Dauod Kuttab, the Palestinian Arab journalist who takes appropriate credit for the initiative, represents a grass roots Palestinian desire for cooperation between peoples on all levels. However, the official “Sesame Street” that runs on the Palestine Authority’s official Palestine Broadcasting Corporation, funded by US AID and administered directly under the supervision of Palestine Authority chairman Yassir Arafat, also known as the “children’s workshop” runs a program which takes an different view of Jewish-Arab cooperation.

Imagine this: On this past Tuesday, March 31, the morning that Yassir Arafat made a surprise visit at the Anne Frank House in Amsterdam, the museum which has become a symbol of the one and a half million Jewish children who were slaughterer by the Nazis.

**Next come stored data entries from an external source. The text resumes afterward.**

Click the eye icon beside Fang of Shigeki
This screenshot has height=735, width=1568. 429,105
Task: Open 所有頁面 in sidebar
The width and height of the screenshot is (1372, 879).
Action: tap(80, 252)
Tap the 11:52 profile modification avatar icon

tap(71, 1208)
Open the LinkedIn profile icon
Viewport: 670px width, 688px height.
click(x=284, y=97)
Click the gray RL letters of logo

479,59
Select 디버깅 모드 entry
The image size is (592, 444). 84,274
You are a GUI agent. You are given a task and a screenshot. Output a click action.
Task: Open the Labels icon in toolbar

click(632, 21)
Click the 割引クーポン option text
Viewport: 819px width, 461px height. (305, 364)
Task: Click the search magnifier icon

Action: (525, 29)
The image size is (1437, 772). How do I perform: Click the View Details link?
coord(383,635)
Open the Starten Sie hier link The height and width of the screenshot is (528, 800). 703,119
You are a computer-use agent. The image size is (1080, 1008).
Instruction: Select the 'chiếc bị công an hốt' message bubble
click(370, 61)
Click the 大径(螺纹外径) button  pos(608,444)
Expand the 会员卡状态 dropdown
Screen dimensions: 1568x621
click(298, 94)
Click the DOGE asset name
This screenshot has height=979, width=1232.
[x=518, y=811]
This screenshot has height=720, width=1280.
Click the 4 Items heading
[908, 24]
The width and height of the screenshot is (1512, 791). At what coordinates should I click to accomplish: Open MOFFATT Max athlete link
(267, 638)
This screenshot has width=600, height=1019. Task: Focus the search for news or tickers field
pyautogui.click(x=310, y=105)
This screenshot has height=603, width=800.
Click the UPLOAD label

On that same day, the PBC TV program modelled after “Sesame Street,” with children (some as young as 4 years old, most about 8 or 9) seated in a semi-circle around a group leader, dressed in costumes and party clothes, with cartoon characters decorate the walls. >From among the group a little boy stands up and, with the nursery school teacher holding the mike he says that “I will grow up to kill every Jew that I meet” On an earlier program, a young girl stands up, raises her fist and cries: “When I wander into the entrance of Jerusalem, I will turn into a suicide warrior in battledress! In battledress!”

In both cases, The leader of the official Palestinian “Sesame Street”cheers:

“Bravo! Bravo! Bravo!”

On yet another segment, a beautiful, dark haired young girl who looks to be about 6 years old sings the following words, barely a blinking of her eyes: “Each and every part of your soil I have drenched with all my blood. And we shall march as warriors of Jihad. Oh, my exalted martyr, you are my example. Oh, my companion, you are beside me. Oh, my sister, sing constantly about my life as a suicidewarrior, how we remain steadfast. Oh, my country, you are my soul. Oh, my dawn, you are my heartbeat.”

Samplings of the official PBC children’s workskop were aired at the March 11 hearing held at the US Senate Foreign Relations Committee special session that was convened to deal with some of the issues of the middle east peace process.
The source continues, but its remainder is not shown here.